Petunjuk Tugas A: Berdasarkan kutipan tentang kartu pos di bawah, jelaskan mengapa penulis juga menuliskan pesan di halaman web.
___ Kutipan Pilihan ___
Saya juga menuliskan pesan di halaman tersebut karena saya tahu, menuliskan pesan di selembar kartu pos tidak akan cukup, sehingga ide untuk menulis pesan di halaman digital yang hanya bisa diakses melalui kartu pos, menjadi salah satu dasarnya.
Dengan cara ini, saya menggabungkan dua media, yaitu konvensional melalui kartu pos dan digital melalui halaman web.
Menyetak Kartu Pos
Ketujuhbelas peserta akan menerima kartu pos dengan gambar yang unik, yang saya buat khusus untuk mereka.
Seluruh gambar pada kartu pos merupakan hasil jepretan ponsel Google Pixel 4a saya, yang saya potret sendiri, yang saya rasa bisa mewakili Berlin dari mata saya sebagai warga.
Foto tersebut kemudian saya cetak menggunakan kertas foto bermerek Media Range seri MRINK104 yang berukuran kartu pos, 10 cm × 15 cm, yang jika dihitung, bisa cukup menghemat biaya.
Kertasnya cukup tebal, dengan berat 220 gram per meter persegi, dengan bahan permukaan glossy.
Media Range sendiri merek Jerman yang selama 10 tahun bermain di teknologi penyimpanan optikal seperti CD, DVD, dan Blu-Ray, yang melebarkan sayap ke media simpan berbasis flash macam SSD dan flashdrive, dan kini merambah dunia kertas.
Harga kartu pos di Berlin berkisar antara 1€ hingga 1,5€, di mana jika dikali 17, harganya bisa mencapai 17€ hingga 25,50€.
Sementara kertas foto yang saya beli berisi 50 lembar yang saya beli dari toko alat tulis McPaper, harganya 9,99€.
Namun rupanya menyetak kartu pos tersebut cukup menguras tinta printer Epson Expression Home XP-3510 saya.
___ Daftar Catatan ___
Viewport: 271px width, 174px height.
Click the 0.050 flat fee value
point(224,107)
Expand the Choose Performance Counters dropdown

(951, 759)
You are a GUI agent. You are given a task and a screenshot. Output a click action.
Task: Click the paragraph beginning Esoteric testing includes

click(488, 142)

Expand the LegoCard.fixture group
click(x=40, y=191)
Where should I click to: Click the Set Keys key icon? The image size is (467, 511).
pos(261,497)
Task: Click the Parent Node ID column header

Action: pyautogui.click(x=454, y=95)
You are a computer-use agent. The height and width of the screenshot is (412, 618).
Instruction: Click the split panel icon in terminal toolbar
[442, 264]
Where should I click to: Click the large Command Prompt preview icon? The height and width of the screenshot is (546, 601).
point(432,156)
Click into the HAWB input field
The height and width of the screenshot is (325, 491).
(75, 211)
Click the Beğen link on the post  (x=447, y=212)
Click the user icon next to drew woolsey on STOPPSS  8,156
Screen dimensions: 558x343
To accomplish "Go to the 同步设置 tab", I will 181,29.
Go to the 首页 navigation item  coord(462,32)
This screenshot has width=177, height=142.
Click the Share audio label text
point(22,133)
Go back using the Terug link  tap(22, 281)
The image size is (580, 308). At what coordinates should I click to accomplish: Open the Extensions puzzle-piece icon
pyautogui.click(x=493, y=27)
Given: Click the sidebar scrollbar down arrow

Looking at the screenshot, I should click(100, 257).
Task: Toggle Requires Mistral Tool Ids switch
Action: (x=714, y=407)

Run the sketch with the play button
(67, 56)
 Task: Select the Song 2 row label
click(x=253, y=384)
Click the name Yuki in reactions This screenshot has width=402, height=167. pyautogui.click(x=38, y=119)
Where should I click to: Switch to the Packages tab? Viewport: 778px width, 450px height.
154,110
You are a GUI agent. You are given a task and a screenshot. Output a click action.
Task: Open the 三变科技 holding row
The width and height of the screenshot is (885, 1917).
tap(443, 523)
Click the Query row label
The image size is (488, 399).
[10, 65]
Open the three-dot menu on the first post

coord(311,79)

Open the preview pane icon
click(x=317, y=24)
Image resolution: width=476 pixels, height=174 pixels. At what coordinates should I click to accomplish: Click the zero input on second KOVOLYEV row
___
Petunjuk Tugas B: Sebutkan jumlah baris dalam catatan di atas yang memuat kata "size".

Jawaban Tertulis A: Penulis tahu bahwa pesan di selembar kartu pos tidak akan cukup. Karena itu, pesan juga ditulis di halaman digital yang hanya bisa diakses melalui kartu pos. Dengan cara ini, media konvensional dan digital digabungkan.

Jawaban Tertulis B: 3